PROMPT: Set down the line containing "Switch to the Parameters tab" and each line after it through the last line of the records, exactly, leaving pictures out.

SUPPLIED INFORMATION:
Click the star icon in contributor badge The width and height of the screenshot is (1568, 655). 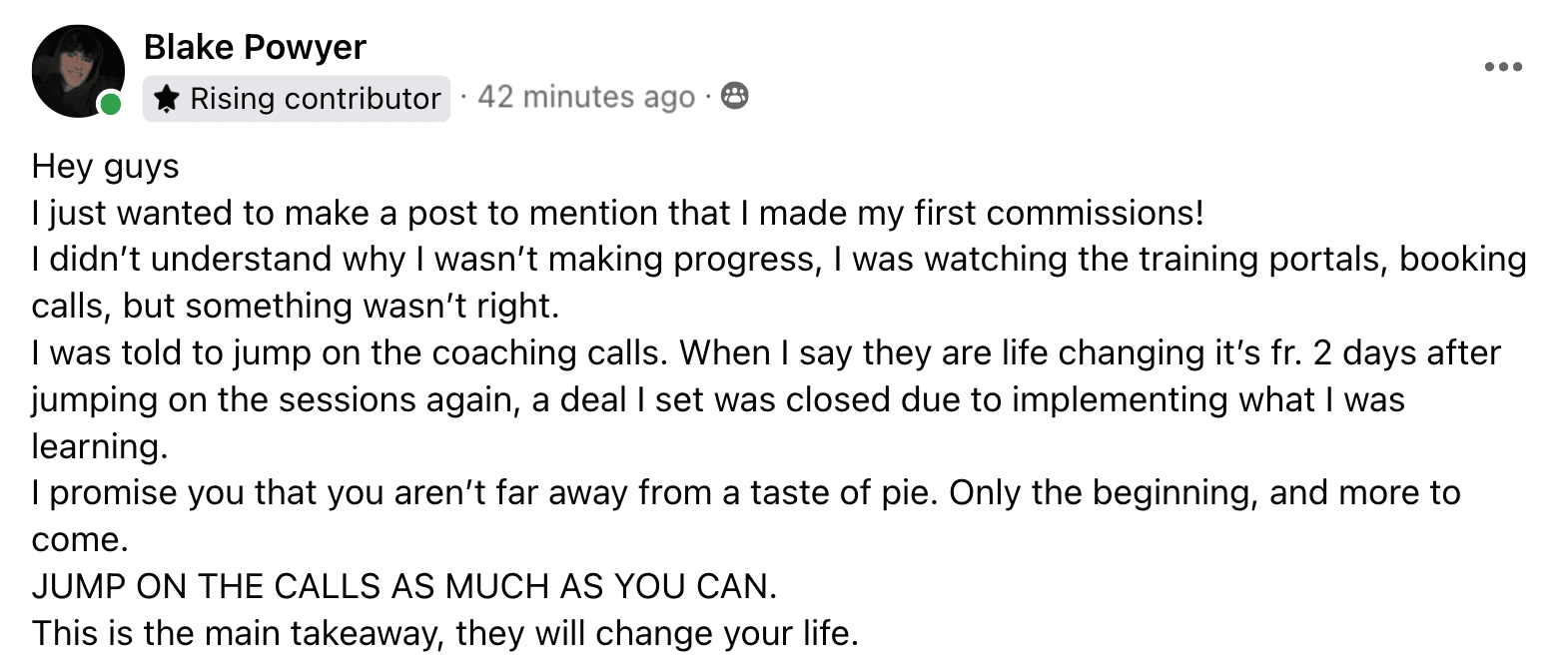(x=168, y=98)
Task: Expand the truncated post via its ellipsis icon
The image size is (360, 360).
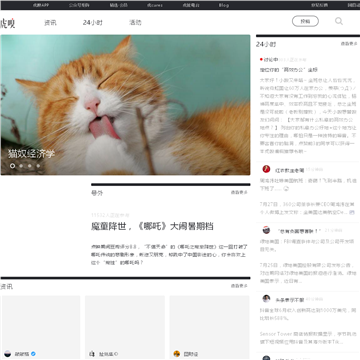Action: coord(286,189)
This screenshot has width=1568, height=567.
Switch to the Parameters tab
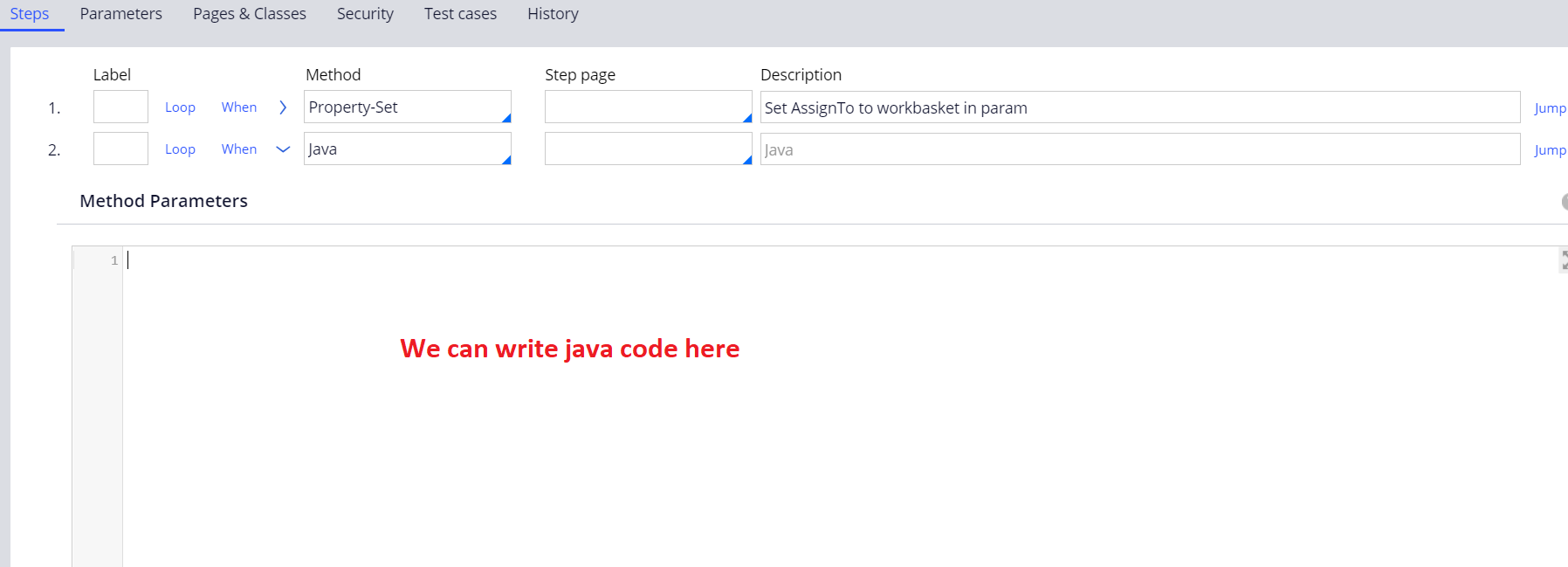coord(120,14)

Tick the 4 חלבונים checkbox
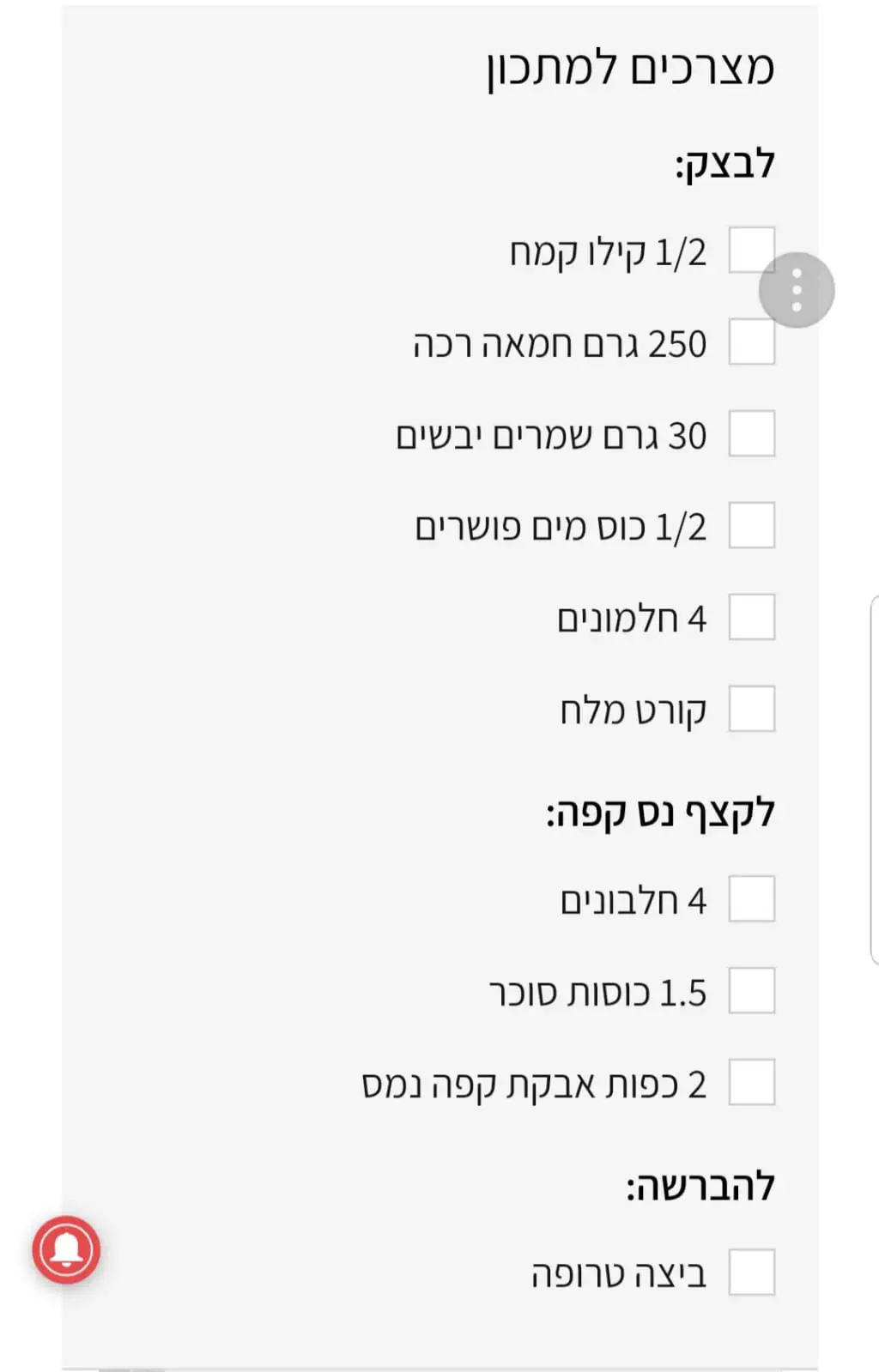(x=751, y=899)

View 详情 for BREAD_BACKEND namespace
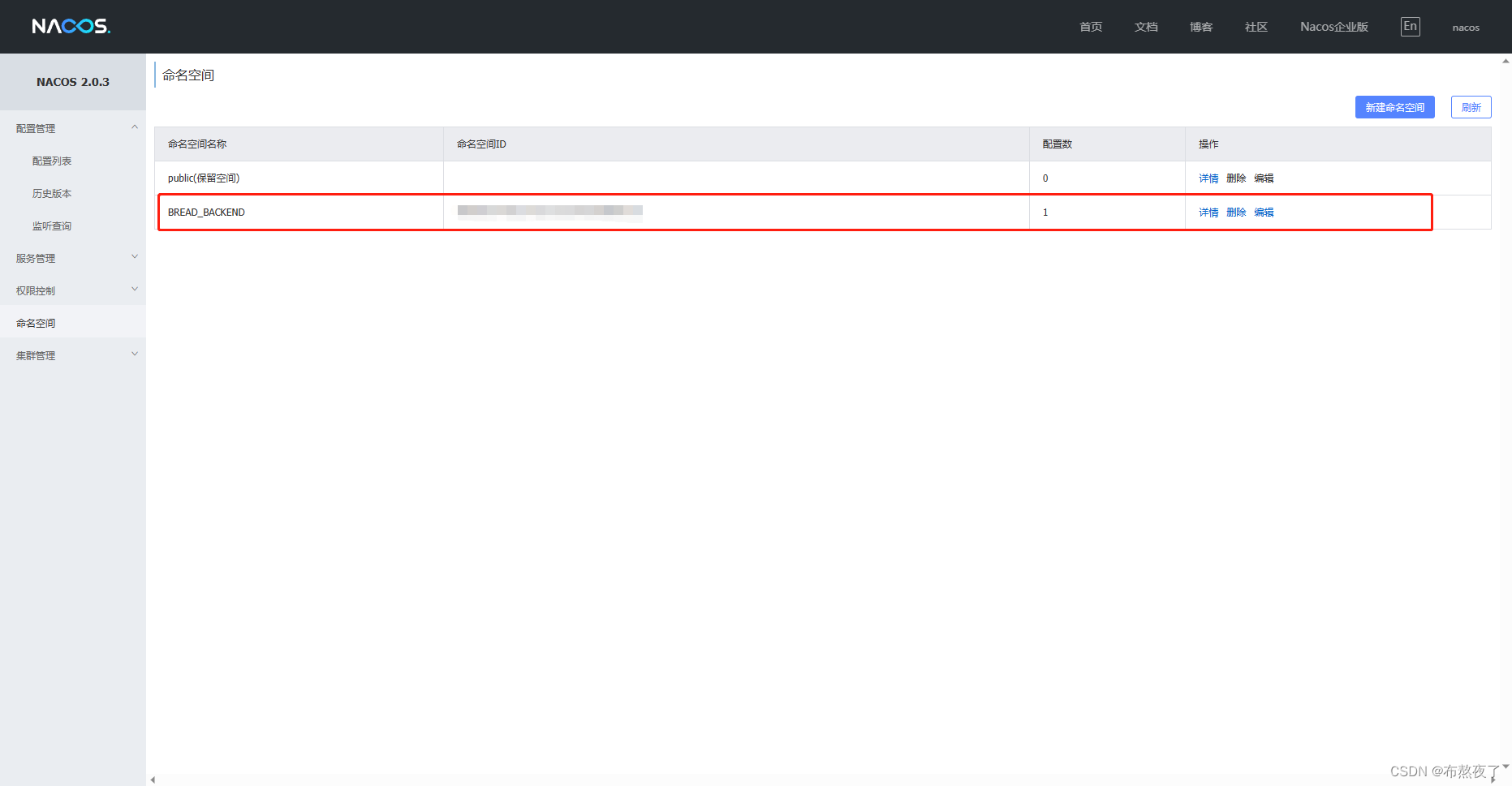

SOLUTION FOR THIS PROBLEM:
Switch to the Parameters tab
coord(120,14)

Tick the 4 חלבונים checkbox
(x=751, y=899)

View 详情 for BREAD_BACKEND namespace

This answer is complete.